For most of history, passports and visas were two words for the same thing and in Europe and the US they were only occasionally required during wartime in order to exclude dangerous foreigners. In 1941, the US was again at war and congress again created the authority to deny entry into the US of foreigners who were deemed dangerous to the Republic and this time the authority was never revoked. In 1979, the US government made it illegal for Americans to travel abroad without a passport (except to Mexico and Canada). Until around this time there was essentially no de-facto controls over people crossing America’s land border with Mexico and Canada. That gradually began to change and as a result, Mexican migration became a lot more permanent. Mexicans had been accustomed to just doing seasonal work in the US and then returning home to Mexico because they could cross the border freely and after border crossings started to be regulated, they started to put down roots in America in much larger numbers.

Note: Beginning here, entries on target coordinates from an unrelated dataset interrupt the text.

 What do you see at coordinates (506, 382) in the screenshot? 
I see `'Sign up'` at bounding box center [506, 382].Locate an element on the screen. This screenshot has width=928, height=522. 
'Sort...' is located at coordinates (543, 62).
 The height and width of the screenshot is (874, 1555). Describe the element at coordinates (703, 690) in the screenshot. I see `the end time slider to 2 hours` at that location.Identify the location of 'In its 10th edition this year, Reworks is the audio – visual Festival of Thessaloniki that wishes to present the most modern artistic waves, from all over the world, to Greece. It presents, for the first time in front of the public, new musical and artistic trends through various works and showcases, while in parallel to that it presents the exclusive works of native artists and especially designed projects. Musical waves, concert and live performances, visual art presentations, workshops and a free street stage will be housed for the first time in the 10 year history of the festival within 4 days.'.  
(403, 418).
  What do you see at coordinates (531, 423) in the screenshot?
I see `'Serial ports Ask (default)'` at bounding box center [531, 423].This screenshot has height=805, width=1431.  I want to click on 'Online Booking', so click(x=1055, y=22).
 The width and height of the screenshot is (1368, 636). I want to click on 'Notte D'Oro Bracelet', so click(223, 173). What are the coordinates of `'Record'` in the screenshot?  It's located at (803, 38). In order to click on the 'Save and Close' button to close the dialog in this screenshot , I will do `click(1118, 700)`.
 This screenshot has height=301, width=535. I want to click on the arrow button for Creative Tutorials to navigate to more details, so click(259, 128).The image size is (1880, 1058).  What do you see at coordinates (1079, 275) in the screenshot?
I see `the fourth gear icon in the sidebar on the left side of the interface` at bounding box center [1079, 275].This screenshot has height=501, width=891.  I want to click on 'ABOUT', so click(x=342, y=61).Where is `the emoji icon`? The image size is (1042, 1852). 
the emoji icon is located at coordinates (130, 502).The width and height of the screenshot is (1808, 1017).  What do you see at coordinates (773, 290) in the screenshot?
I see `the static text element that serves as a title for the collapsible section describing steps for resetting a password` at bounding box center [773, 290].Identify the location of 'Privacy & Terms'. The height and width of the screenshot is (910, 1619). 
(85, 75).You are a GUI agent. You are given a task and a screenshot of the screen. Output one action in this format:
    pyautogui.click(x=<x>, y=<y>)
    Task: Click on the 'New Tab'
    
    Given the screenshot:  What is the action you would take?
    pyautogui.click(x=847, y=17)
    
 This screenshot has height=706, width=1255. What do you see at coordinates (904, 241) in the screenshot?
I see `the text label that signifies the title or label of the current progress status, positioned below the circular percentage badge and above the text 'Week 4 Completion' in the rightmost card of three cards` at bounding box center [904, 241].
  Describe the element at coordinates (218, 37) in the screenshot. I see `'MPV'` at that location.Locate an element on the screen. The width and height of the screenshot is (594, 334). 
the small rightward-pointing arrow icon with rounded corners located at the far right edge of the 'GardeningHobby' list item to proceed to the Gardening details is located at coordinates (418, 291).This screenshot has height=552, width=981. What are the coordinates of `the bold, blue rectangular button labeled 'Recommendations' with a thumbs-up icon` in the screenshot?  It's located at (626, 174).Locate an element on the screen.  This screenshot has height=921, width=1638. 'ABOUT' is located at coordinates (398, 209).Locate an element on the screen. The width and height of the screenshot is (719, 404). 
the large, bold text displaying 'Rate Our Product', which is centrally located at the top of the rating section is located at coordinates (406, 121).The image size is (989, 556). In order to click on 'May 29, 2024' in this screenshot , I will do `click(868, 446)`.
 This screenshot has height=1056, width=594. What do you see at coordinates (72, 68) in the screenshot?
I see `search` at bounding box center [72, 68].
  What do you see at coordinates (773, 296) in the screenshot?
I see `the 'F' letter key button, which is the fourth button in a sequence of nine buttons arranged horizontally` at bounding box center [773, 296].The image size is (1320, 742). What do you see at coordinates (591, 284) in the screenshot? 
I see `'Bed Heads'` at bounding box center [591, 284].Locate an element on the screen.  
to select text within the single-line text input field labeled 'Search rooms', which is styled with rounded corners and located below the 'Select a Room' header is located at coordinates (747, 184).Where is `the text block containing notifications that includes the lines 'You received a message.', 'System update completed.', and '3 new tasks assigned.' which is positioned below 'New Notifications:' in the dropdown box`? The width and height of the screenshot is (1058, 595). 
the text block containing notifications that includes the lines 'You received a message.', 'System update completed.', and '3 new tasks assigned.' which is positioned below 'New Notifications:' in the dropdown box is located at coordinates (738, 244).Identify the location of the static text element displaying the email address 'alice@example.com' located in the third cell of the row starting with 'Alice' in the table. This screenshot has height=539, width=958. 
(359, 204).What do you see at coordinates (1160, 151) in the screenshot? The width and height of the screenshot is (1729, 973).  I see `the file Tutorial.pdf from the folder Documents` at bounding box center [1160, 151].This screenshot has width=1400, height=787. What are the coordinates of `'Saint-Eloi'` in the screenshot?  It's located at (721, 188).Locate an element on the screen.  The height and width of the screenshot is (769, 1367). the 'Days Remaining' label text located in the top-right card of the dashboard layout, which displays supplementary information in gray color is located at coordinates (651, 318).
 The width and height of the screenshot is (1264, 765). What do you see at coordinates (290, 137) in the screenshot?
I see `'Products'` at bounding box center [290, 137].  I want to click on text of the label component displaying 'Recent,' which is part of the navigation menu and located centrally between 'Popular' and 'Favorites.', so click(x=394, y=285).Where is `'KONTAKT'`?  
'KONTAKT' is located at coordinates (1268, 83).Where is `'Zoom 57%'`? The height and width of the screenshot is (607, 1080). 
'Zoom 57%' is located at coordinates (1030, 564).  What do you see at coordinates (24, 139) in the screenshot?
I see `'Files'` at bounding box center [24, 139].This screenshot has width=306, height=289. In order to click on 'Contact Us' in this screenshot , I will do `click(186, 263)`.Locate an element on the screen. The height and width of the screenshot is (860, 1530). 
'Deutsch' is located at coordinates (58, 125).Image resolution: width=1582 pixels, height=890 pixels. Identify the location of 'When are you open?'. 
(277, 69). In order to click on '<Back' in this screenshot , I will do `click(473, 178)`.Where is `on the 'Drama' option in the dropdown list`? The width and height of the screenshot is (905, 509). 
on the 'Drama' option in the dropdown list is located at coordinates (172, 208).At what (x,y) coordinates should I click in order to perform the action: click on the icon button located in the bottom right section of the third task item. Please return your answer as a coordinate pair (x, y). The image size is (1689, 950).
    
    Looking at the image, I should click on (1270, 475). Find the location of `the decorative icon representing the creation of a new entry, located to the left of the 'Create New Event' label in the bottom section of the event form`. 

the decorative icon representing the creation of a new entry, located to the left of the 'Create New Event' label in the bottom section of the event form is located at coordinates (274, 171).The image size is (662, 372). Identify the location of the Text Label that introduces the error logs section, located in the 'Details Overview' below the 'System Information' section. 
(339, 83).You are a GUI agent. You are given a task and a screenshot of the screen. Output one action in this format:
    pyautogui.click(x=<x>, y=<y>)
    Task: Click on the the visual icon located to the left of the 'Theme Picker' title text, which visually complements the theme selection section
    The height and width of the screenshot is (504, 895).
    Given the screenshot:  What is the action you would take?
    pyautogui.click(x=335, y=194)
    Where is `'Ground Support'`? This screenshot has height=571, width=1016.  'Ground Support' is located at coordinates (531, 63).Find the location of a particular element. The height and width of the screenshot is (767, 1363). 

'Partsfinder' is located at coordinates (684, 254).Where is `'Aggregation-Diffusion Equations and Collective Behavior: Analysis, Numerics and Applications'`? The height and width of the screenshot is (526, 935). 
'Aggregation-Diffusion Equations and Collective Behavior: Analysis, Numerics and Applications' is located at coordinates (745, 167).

In the early 2000s, the government started talking about requiring passports for travel to Canada and Mexico for the first time. In 2006, about 75 million travelers crossed the US-Canadian border by land and about 87 million by air. By contrast, there were 234 million crossings of the US border with Mexico. In June 2009, the Western Hemisphere Travel Initiative (WHTI) started requiring passports (or related international travel documents) for movement across these borders and the percent of U.S. citizens owning a valid passport has nearly doubled since the government started talking about requiring passports for travel to our nearest neighbors:
One reason passports are becoming more popular is that international tourism has been growing, and the other reason is that government bureaucrats have been increasing their control over international travel over the past century. The Statue of Liberty is undoubtedly happy about the first reason and sad about the latter.